Saved entries:
Start of Block

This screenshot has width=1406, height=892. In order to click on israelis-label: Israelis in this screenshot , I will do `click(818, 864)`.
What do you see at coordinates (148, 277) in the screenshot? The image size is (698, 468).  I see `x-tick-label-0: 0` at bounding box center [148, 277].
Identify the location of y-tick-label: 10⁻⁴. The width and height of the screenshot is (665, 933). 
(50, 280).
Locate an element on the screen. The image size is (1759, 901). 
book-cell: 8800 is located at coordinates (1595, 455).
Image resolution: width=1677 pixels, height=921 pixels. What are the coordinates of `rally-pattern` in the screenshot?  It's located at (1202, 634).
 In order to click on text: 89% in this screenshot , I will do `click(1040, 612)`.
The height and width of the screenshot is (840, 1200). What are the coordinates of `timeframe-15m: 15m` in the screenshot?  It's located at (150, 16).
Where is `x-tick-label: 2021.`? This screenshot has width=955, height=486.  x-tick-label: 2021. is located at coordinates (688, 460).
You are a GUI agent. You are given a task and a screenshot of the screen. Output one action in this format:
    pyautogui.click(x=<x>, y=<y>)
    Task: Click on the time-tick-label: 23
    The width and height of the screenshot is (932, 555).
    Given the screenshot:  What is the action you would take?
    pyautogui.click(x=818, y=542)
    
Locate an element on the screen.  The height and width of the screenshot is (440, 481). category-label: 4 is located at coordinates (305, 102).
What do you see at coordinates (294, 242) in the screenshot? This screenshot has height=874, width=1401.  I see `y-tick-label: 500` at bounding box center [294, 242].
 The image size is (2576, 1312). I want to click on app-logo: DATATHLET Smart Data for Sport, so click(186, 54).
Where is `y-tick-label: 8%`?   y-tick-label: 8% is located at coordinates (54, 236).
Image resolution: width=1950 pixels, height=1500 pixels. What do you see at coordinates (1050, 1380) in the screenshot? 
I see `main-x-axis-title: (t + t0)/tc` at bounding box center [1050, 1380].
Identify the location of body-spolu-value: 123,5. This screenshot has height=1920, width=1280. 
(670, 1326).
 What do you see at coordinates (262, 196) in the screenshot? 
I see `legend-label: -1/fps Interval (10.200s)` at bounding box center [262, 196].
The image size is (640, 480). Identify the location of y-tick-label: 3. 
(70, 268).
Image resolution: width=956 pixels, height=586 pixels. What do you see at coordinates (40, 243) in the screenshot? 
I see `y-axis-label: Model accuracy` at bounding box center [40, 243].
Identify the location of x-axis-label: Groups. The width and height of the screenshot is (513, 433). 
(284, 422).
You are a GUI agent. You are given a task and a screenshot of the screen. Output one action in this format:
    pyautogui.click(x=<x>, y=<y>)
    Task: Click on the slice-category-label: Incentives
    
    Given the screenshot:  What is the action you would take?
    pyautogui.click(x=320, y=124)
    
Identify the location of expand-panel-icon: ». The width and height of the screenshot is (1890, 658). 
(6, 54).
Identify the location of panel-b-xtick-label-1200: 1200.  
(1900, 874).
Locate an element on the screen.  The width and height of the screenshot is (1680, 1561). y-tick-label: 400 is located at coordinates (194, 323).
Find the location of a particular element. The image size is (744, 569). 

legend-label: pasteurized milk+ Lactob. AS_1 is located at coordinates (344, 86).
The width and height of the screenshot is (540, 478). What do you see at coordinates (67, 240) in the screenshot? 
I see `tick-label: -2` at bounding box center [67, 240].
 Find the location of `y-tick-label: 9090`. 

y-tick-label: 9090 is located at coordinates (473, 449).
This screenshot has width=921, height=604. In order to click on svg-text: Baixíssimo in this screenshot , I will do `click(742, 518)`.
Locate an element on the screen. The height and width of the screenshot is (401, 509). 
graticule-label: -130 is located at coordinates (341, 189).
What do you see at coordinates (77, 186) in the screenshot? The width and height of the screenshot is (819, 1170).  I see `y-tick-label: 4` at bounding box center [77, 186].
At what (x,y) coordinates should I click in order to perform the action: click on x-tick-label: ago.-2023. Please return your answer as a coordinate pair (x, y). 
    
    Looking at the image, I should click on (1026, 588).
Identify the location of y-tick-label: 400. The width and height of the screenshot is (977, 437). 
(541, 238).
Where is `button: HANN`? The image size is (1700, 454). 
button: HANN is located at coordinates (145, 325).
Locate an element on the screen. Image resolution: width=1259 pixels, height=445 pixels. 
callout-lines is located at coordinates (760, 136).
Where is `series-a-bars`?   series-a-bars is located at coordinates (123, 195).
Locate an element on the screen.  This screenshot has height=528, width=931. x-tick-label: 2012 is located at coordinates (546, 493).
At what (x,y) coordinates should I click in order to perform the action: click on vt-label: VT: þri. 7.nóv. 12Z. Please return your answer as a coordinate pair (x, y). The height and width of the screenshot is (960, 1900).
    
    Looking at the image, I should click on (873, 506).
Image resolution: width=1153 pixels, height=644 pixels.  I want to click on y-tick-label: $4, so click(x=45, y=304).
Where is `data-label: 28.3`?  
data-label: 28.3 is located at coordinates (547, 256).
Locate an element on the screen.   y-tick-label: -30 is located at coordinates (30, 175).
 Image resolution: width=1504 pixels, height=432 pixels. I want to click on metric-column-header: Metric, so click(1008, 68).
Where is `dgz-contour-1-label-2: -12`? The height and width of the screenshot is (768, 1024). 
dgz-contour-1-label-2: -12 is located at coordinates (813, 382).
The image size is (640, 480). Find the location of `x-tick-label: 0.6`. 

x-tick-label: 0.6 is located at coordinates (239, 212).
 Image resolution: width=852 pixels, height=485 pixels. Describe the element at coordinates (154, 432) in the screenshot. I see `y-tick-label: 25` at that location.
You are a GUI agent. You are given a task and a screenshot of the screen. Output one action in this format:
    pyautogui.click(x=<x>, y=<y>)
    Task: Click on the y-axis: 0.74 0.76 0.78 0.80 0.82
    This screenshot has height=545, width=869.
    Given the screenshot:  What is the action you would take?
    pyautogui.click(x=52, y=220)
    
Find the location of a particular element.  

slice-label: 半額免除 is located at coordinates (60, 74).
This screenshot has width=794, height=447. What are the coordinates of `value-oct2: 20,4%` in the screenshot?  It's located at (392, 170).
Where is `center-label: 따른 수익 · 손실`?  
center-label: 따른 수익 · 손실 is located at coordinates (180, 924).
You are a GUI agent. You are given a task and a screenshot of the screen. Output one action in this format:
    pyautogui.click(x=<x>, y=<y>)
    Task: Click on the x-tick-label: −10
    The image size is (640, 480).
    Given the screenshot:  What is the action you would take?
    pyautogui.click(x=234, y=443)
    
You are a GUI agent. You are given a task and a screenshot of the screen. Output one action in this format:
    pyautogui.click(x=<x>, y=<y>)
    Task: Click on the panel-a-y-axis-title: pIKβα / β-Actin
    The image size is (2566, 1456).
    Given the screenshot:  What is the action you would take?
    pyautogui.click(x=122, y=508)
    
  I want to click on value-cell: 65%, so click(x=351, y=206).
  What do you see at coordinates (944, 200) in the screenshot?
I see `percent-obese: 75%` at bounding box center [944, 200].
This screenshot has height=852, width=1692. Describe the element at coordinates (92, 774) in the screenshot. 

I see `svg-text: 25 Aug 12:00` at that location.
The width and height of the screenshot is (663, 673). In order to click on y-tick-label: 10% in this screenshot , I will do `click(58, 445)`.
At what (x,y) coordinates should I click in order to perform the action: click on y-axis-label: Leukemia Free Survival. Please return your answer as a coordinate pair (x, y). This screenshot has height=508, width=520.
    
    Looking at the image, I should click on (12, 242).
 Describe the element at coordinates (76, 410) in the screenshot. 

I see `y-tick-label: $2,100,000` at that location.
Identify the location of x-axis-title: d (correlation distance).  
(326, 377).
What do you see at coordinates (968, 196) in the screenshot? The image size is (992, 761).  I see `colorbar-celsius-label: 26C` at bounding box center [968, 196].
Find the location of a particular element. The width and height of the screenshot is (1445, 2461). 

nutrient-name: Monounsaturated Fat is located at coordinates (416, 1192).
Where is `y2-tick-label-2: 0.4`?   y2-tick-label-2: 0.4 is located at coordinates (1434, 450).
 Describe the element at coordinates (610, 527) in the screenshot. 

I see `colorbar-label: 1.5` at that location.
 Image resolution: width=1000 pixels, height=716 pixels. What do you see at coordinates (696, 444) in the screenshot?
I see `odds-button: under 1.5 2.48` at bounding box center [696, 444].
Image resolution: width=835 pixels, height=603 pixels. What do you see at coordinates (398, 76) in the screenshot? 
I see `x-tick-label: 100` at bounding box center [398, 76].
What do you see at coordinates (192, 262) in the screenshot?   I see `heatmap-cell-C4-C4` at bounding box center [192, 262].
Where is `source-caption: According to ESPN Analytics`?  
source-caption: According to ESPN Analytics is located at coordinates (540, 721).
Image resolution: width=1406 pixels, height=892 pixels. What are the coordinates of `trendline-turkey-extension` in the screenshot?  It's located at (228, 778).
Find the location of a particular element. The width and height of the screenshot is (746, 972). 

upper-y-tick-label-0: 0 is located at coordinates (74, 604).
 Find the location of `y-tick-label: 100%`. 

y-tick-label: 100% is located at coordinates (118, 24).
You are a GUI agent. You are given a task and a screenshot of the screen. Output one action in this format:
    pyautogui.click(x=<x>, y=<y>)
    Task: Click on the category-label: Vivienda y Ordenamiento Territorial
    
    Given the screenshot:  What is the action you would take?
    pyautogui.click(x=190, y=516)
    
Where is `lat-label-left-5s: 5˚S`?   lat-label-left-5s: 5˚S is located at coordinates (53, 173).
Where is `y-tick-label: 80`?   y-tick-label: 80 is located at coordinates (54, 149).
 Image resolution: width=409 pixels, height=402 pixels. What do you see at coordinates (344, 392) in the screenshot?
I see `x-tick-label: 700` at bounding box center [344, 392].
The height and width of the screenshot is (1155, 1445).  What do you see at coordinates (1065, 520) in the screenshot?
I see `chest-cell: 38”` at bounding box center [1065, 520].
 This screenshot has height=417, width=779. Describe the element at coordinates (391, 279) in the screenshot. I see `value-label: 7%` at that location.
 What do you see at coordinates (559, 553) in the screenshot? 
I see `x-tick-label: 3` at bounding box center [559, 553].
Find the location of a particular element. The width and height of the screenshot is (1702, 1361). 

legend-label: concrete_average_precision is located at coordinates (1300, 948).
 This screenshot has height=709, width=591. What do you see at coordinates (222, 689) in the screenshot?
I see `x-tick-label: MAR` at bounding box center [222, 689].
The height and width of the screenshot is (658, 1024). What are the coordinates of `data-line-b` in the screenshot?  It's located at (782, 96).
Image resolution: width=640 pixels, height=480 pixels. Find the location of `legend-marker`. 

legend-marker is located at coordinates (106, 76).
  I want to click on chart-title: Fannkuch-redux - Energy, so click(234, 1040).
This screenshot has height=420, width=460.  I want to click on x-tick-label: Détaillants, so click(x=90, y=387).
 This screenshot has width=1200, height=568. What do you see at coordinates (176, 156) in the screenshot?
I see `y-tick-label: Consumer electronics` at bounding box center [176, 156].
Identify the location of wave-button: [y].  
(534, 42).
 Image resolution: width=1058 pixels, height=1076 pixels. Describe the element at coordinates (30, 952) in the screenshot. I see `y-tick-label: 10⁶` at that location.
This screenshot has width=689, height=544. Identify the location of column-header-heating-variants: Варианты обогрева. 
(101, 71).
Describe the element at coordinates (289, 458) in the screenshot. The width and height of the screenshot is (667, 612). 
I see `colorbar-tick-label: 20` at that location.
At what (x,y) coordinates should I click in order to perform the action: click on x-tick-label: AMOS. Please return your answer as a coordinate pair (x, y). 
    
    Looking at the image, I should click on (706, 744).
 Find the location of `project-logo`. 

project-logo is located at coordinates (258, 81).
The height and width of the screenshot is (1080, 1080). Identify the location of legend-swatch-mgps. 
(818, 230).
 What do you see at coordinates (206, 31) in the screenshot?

End of Block

JOB ITEM: Convert the records from the line containing "This screenshot has width=689, height=544." through the end of the records into a JSON list of strings, one string per line, leaving out blank lines.

OUTPUT BELOW:
[
  "This screenshot has width=689, height=544. Identify the location of column-header-heating-variants: Варианты обогрева. ",
  "(101, 71).",
  "Describe the element at coordinates (289, 458) in the screenshot. The width and height of the screenshot is (667, 612). ",
  "I see `colorbar-tick-label: 20` at that location.",
  "At what (x,y) coordinates should I click in order to perform the action: click on x-tick-label: AMOS. Please return your answer as a coordinate pair (x, y). ",
  "    Looking at the image, I should click on (706, 744).",
  " Find the location of `project-logo`. ",
  "project-logo is located at coordinates (258, 81).",
  "The height and width of the screenshot is (1080, 1080). Identify the location of legend-swatch-mgps. ",
  "(818, 230).",
  " What do you see at coordinates (206, 31) in the screenshot?"
]